» **CONSIGNE ÉCRITE**:
Traduisez en anglais cette phrase du texte à lire : « Vers 23 h, Olga et sa suite ripailleuse se rendent en boîte. »

» **TEXTE À LIRE**:
********************
DÉPENSES SOMPTUAIRES EN PURE PERTE

DÉPENSES SOMPTUAIRES EN PURE PERTE

1. À la réussite à l’examen d’État

Super-Lemba, Kinshasa. Transportée de joie et par ses camarades, Olga vient de réussir à l’examen d’État. Toute surexcitée, elle est fière de ses… 50 %... Avoir eu pareil résultat s’avère miraculeux pour la jeune fille qui – nul ne l’ignore dans le quartier – a obtenu une moyenne des points scolaires… en dessous de la moyenne. Voilà pourquoi Olga se croit dans un conte de fées terminant en excellent happy end.
La tête couverte par toutes sortes de poussières de couleur blanche, comestibles ou cosmétiques, la fille de 19 ans est escortée d’une vingtaine d’individus. Le cortège dément roule à tombeau ouvert, le code de la route étant parfaitement non respecté. Heureusement que les « roulages », tout repus de leurs rackets en plein jour, ne sont pas dans les parages.
Au lieu de destination, la grille déjà mal en point subit des coups frénétiques et tonitruants à faire céder ses gonds fortement rongés par la rouille (qui ne lâchent pas, Dieu merci). Des filles hystériques, camarades, sœurs et autres tantines d’Olga, accourent de la parcelle, gonflant encore cette foule que la moindre étincelle peut faire sauter. À ce bruit assourdissant (c’est un euphémisme) s’ajoute une musique braillarde sortant de deux haut-parleurs monumentaux.
Quelques heures plus tard, plus de cinq casiers de Skol et trois de Primus ont été consommés. Mais cela ne suffit pas à satisfaire l’envie de s’éclater de cette jeunesse fêtarde. Vers 23 h, Olga et sa suite ripailleuse se rendent en boîte. On picole de nouveau les sens sont mis en éveil. Toute la nuit s’entretiennent libations et autres orgies du genre.
Olga se réveille à 13 heures. Elle se demande par quelle voie elle se retrouve dans sa chambre. Elle est tout autant surprise de constater avec dégoût qu’elle a dégorgé sans retenue de grandes quantités d’alcool non seulement sur elle-même, mais surtout par terre où s’étend une gigantesque flaque. Je vous épargne des commentaires sur l’odeur ambiante… Honteuse et confuse, notre fille de 19 ans, dans sa gueule de bois, commence à s’interroger sur le fait de savoir si toutes ces réjouissances valaient vraiment la peine.
********************
» **DONNÉES AFFICHÉES**:

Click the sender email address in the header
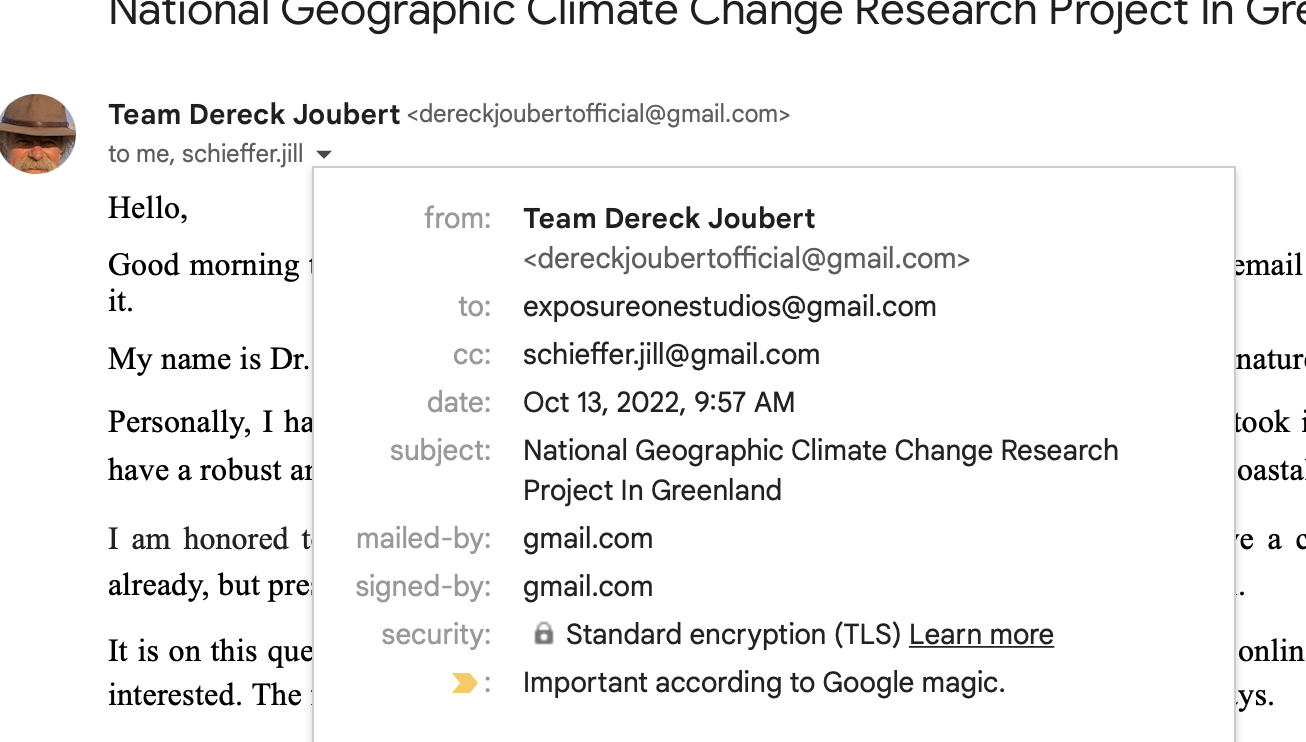 [x=598, y=115]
********************
» **RÉPONSE**:
Around 11 p.m., Olga and her carousing entourage head to a nightclub.